→ **What is expected**
The records that follow are to be given again exactly, with their pictures omitted.

→ **Records to process**
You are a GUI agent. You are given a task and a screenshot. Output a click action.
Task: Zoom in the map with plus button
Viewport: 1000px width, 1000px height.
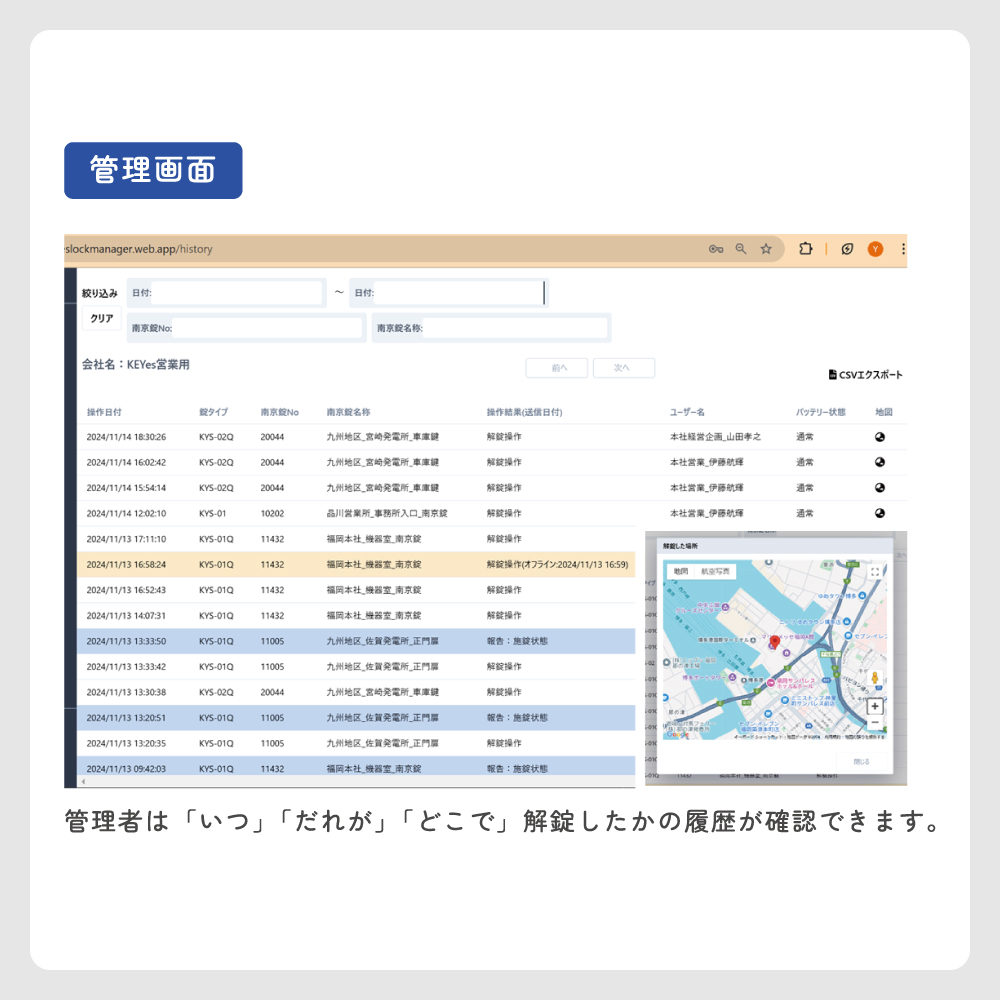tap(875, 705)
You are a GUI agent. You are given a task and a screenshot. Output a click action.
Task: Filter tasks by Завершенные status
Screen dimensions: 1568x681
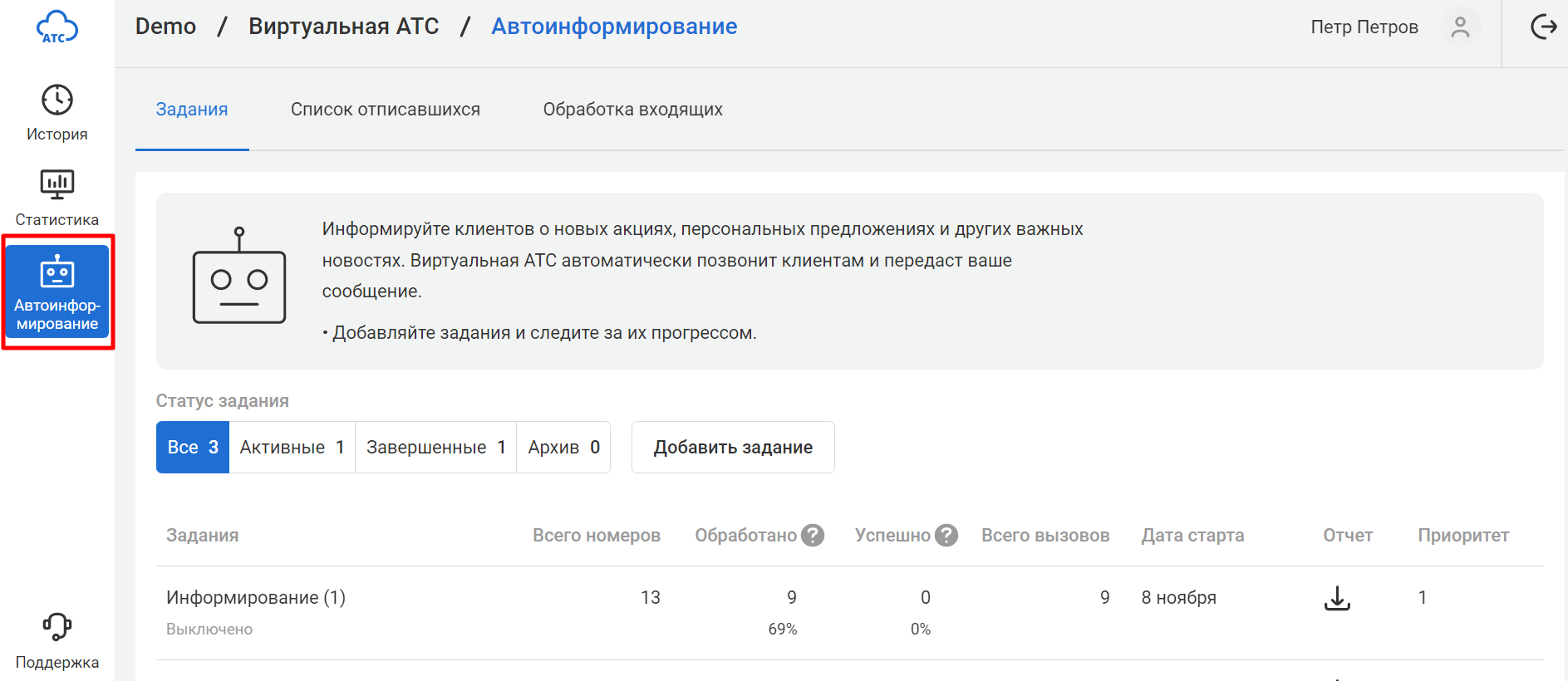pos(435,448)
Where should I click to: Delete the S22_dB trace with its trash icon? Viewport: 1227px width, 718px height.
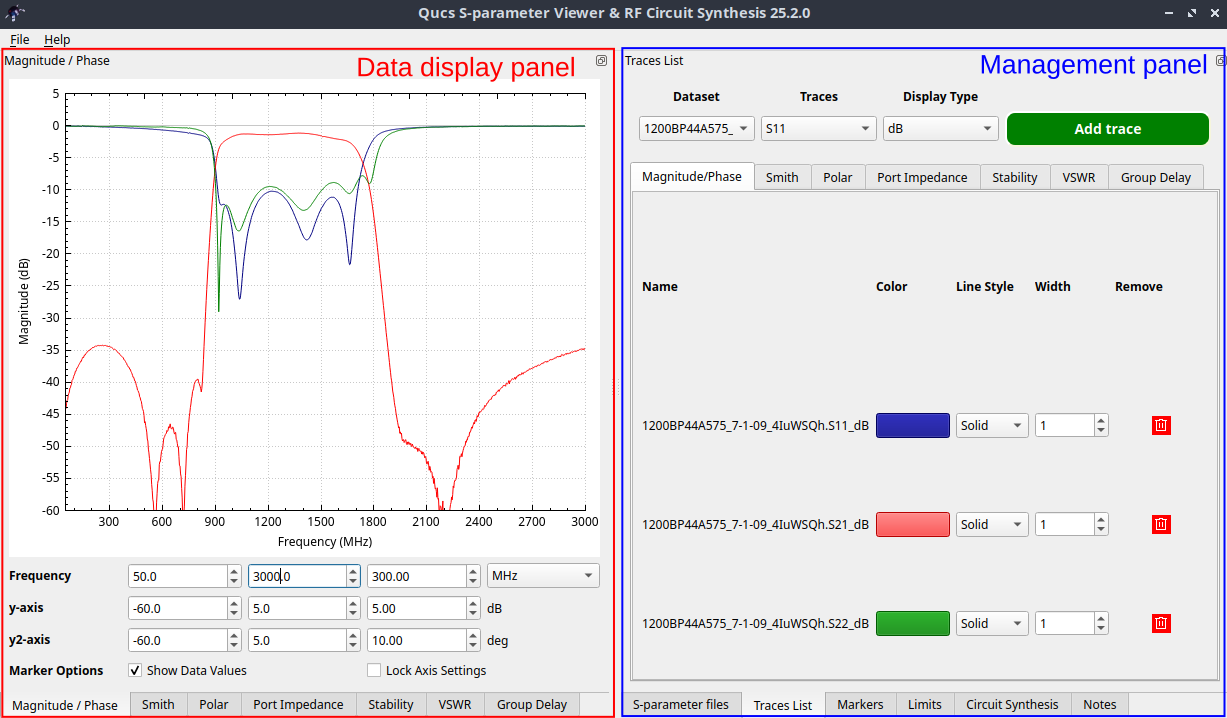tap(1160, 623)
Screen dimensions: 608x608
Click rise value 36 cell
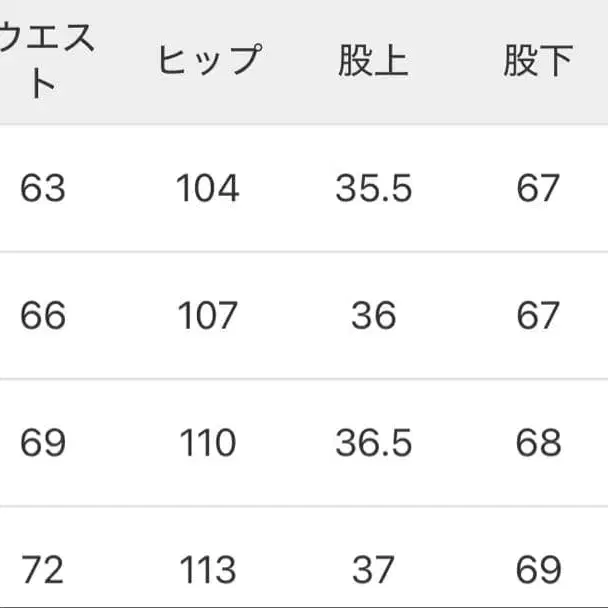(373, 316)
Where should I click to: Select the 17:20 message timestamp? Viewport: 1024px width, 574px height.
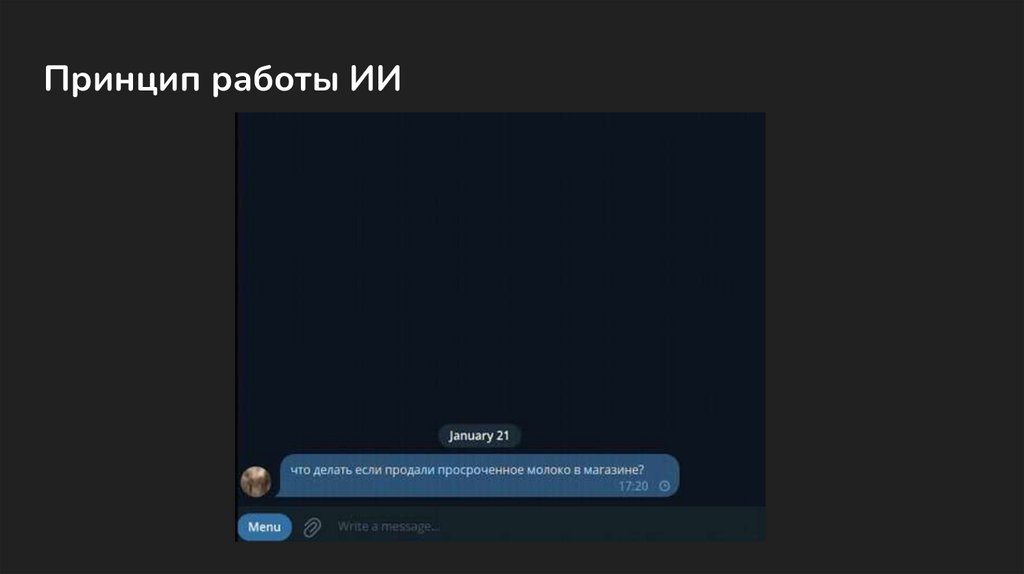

→ **Answer space**
You are a GUI agent. You are given a task and a screenshot. Output a click action.
Task: Zoom in the map with plus button
Viewport: 1000px width, 1000px height.
tap(875, 705)
You are a GUI agent. You are given a task and a screenshot. Output a click action.
Task: Filter tasks by Завершенные status
Screen dimensions: 1568x681
pos(435,448)
Where should I click to: Delete the S22_dB trace with its trash icon? Viewport: 1227px width, 718px height.
tap(1160, 623)
Screen dimensions: 608x608
Click rise value 36 cell
(373, 316)
Where should I click to: Select the 17:20 message timestamp? Viewport: 1024px width, 574px height.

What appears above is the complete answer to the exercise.